Áreas necessitam de proteção, diz CGU

Para Controladoria, despesa sigilosa é apenas pequena parcela do total

Marcelo de Moraes, O Estadao de S.Paulo

17 de agosto de 2009 | 00h00

A Controladoria Geral da União (CGU) informa que os gastos com os cartões corporativos são muito pequenos em relação ao total de despesas do governo como um todo e que boa parte dos órgãos que usam esse instrumento são responsáveis por áreas que necessitariam de sigilo para sua atividade.Considera que a proporção dessas contas sigilosas é muito pequena também em relação aos gastos globais feitos por todo o governo e que estão disponíveis no Portal da Transparência. Segundo a assessoria de imprensa da CGU, as despesas sigilosas chegarem a quase 45% "está associado ao fato de que os órgãos que mais utilizam suprimento de fundos (hoje igual a cartão) como forma de pagamento são justamente aqueles órgãos incumbidos de segurança, polícia, inteligência, investigação, defesa, etc, vale dizer, os que precisam de sigilo". "Se observarmos quanto isso representa no total dos gastos do governo, veremos que não chega sequer a 0,005 %", acrescenta a assessoria.
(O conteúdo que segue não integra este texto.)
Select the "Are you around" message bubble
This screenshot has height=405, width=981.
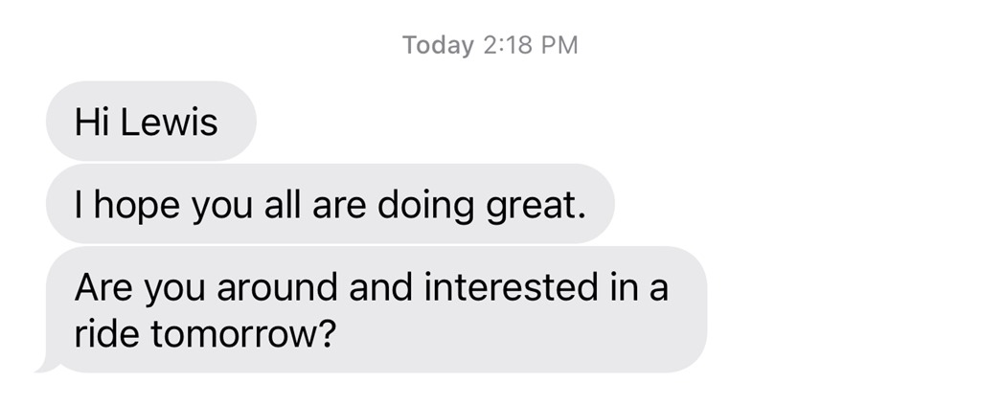tap(376, 309)
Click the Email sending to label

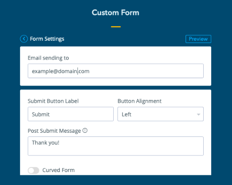pos(48,58)
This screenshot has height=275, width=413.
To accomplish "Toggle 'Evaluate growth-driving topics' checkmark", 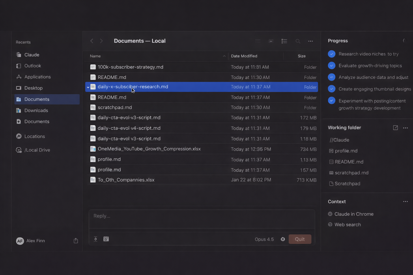I will [332, 66].
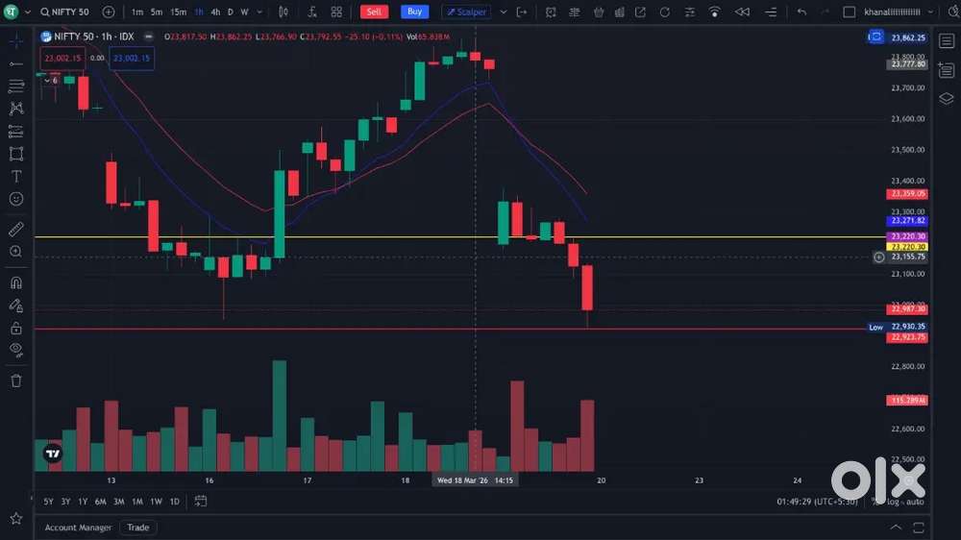The image size is (961, 540).
Task: Open the Account Manager tab
Action: (x=78, y=528)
Para o aumento dos gastos secretos no primeiro semestre, a CGU aponta a ocorrência de alguns eventos especiais, como os encontros de cúpula que reuniram trinta chefes de Estado das Américas em Salvador, em dezembro de 2008. "Exigiram gastos extras, sobretudo no quesito segurança, mas que, pelo regime de apropriação das despesas, elas aparecem na conta do mês seguinte que é janeiro de 2009", informa a assessoria de imprensa da CGU. A assessoria da Controladoria também lembra que não cabe a CGU fixar os critérios que definem o que pode ou não ser definido como despesa sigilosa. "O ministro Jorge Hage entende que a CGU não tem que interferir nesse assunto, que é da atribuição dos órgãos incumbidos da segurança do Estado Brasileiro e do Presidente da República", informa.